MYTH AND RITUAL IN PRELITERATE SOCIETY ANT 4360

Garrett 254-710-4433MMSCI 318

Office Hours: T 12:30-3, W 10-2, Th 12:30-2, F 1-3

I sometimes have to attend meetings during office hours. You are welcome to drop by, but an email in advance may be used to confirm an appointment.

SYLLABUS AND PROSPECTUS

INTRODUCTION

This is really a course in the anthropology of religion, but as the title suggests we approach this topic mainly through myth and ritual, especially in the context of the religious life of traditional societies. The term mythology refers to the stories which explain and justify a way of life, and account for the origins of a people, their culture and its major institutions, and the world order.[1] Perhaps most importantly in my view a myth is the story that an individual or a community believes that it is living. Defined in this way, myth may be understood as a special kind of literature, even when it is not written. In traditional societies where myths take on conventional relatively static forms and endure for long periods of time they recount the exploits of culture heroes, of exemplary beings whose lives and doings establish and justify a way of life, and they also offer guidance and models for living. Myths are the charters for cultures and for their constituent institutions, and often provide scripts for rites of passage and of renewal. They are one important medium for the expression of the culture's principal themes.

Rituals may be any stereotyped behaviors called forth in predictable circumstances[2], but within the larger set of rituals there are more elaborate core rituals. They are enactments of the major themes of a culture, providing armatures, symbolic metaphorical models, which are clothed with cultural detail and trappings that add richness to a culture's institutions. Core rituals occur predictably at crisis points in temporal cycles, eg. seasons, political accessions, life cycle transitions, etc. Some rituals are direct enactments or re-enactments of narrative mythology and may take a quasi-narrative form, for example a dance drama or a pilgrimage that re-enacts the activities of founders of the world order. Often in major cultural performances narrative mythology and ritual are combined in multi-media events that mark the most significant temporal passages.

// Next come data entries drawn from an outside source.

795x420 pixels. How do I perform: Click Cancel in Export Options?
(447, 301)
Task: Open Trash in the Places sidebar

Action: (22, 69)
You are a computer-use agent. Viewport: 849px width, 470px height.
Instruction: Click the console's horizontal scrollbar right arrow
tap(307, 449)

In anthropology myth and ritual are the principal documents from which thematic interpretations of cultures are derived. This course offers a review of the major findings of cultural anthropology about the roles and meanings of myth and ritual as elements in expressive cultures and religions, technical instruction in describing and analyzing myth and ritual, and an overview of several influential theoretical frameworks for relating myth and ritual to social functions, to processes of societal change, and to emotional, developmental and cognitive psychology. The examples and case studies that will be investigated emphasize traditional tribal and peasant societies, but you will also be challenged to try to apply the models and methods to contemporary American expressive culture.

REQUIRED TEXTS

The Heathens by William Howells

The Hero with a Thousand Faces by Joseph Campbell

Ritual and Belief by David Hicks

EVALUATION AND GRADING

1.Unit exams and unit writing assignments (60%)

Structuralism and cosmogony-Genesis and the Popol Vuh

The morphology of the hero tale- Propp, Campbell and Popol Vuh

An analytical comparative essay on pilgrimages

Ethnographic and interpretive account of a ritual

Ritual symbols and their meanings- the Holy Ghost People

Exams on readings from Howells and Hicks

2.Research Project (30%) Combined ethnographic and literature research or literature research on a narrative myth or core ritual describing it in cultural context and explicating its symbolism, meanings and social and psychologicalfunctions.

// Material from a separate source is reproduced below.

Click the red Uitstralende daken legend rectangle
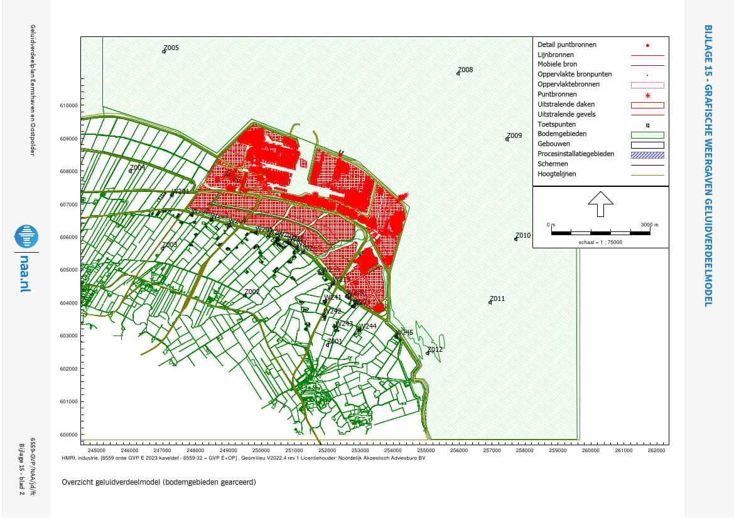This screenshot has width=734, height=518. click(647, 105)
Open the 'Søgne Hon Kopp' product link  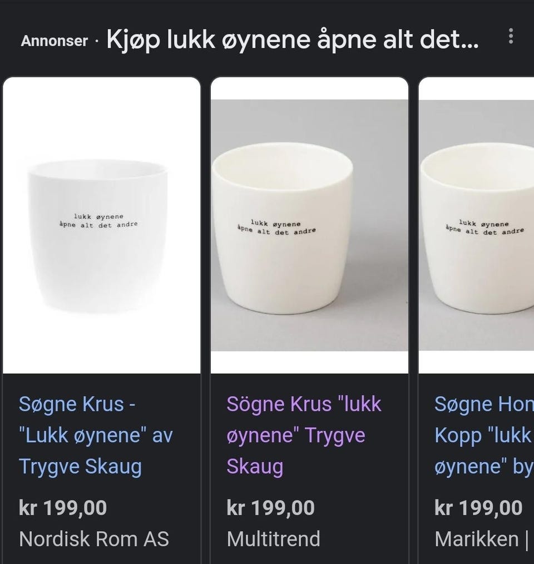point(484,435)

3.Class participation and formal presentations (10%)

4.Attendance Bonus: 2 points added to final grade if you do not miss any classes.

UNITS AND COURSE STRUCTURE

Natural history of the supernatural

Morphology of myths and rituals: structuralism and psychoanalytical theories

Functionalisms: sociological and psychological theories

Cross cultural patterns of belief and practice: animism, magic, and souls, shamans and priests, witches and sorcerors, ancestors, gods, priests

The emergence of new cults and religions

[1]For the native participant the core (often religious) mythology is conceived as "history" and is unquestionably true. For the analyst mythology is understood as ideological and psychological material having a history and related to the history of the carriers of the tradition, but not "true" in the empirical scientific or historical sense.

[2] One useful way to separate ritual from habit is to stipulate that ritual refers to the symbolic expression of the sentiments attached to a situation.